Immer wieder kommt es im Nordosten Syriens zu Kämpfen zwischen Regierungstruppen und kurdischen Einheiten. Nun droht die Lage zu eskalieren: Das Militär greift kurdische Viertel in Aleppo an. Viele Einwohner müssen fliehen.
Nach erneuten Zusammenstößen zwischen kurdischen Kräften und Regierungstruppen in der nordsyrischen Stadt Aleppo hat die Übergangsregierung dort eine „begrenzte Militäroperation“ angekündigt.
Ziel sei es, die Sicherheit wiederherzustellen und Zivilisten zu schützen. Es gehe um die gezielte Bekämpfung von bewaffneten Gruppen, nicht von Zivilisten, so die Übergangsregierung.
Wie die Nachrichtenagentur AFP berichtet, beschoss die syrische Armee kurdisch kontrollierte Stadtviertel in der Metropole Aleppo mit Artillerie. Zuvor hatte die Armee Zivilisten aufgefordert, die Bezirke bis zum Nachmittag zu verlassen. Zahlreiche Menschen, darunter auch Familien mit Kindern, ergriffen daraufhin die Flucht.
Die Führung in Damaskus wirft den kurdisch angeführten Syrischen Demokratischen Kräften (SDF) vor, in Aleppo Wohngebiete, Verkehrsstraßen und Sicherheitskräfte anzugreifen. Die Operation erfolge auf Grundlage „einer lokalen Entscheidung sowie einer öffentlichen Forderung von Anwohnern“, hieß es in einer Erklärung.

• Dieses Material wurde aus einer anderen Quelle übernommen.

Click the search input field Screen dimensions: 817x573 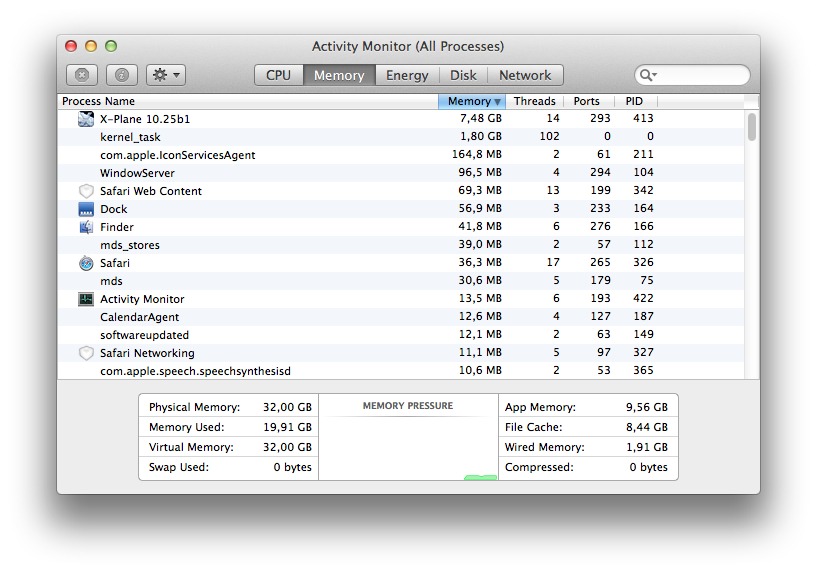(x=692, y=75)
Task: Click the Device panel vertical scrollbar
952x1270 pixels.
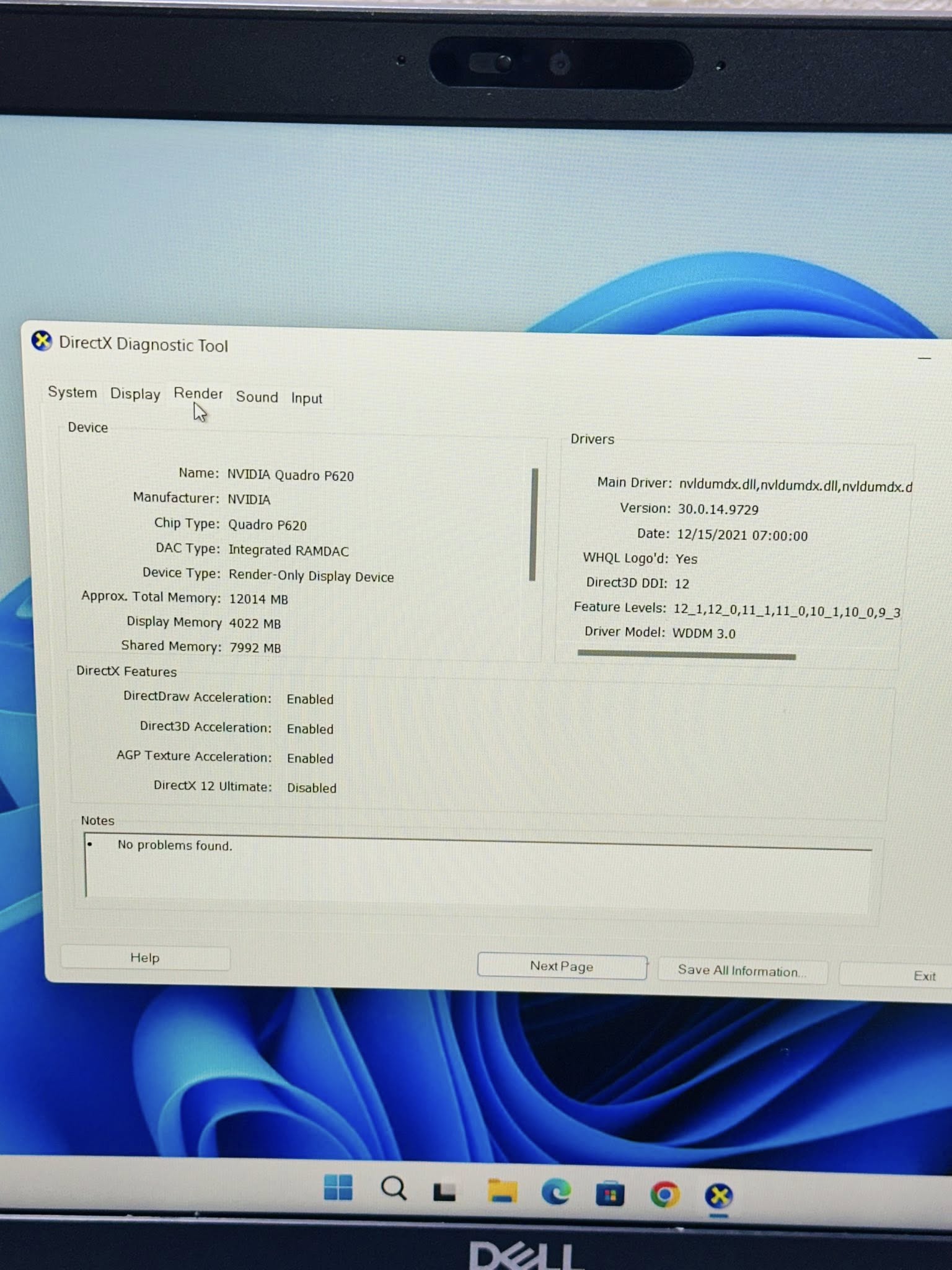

Geplante Eingliederung der Kurden bisher nicht umgesetzt
Bereits am Montag und Dienstag war es in Aleppo zu Gefechten zwischen Truppen der Übergangsregierung und kurdischen Kämpfern gekommen. Allein am Dienstag gab es nach Berichten syrischer Staatsmedien neun Tote. Schulen, Hochschulen, Behörden und der Flughafen der zweitgrößten Stadt Syriens blieben geschlossen.
Im März vergangenen Jahres hatten sich die Kurden und die Übergangsregierung auf eine Eingliederung der bisher autonomen Institutionen in die staatlichen Strukturen geeinigt. Der Vereinbarung nach sollten auch die kurdischen Kämpfer in die Armee eingegliedert werden. Bis heute wurde die Vereinbarung nicht umgesetzt. Zum Jahresende 2025 lief eine Frist aus.
Unter den ethnischen Minderheiten in Syrien stellen Kurden die größte Gruppe. Sie leben vor allem im Nordosten in einem selbstverwalteten Gebiet. Dort liegen auch die meisten Öl- und Gasreserven des Landes.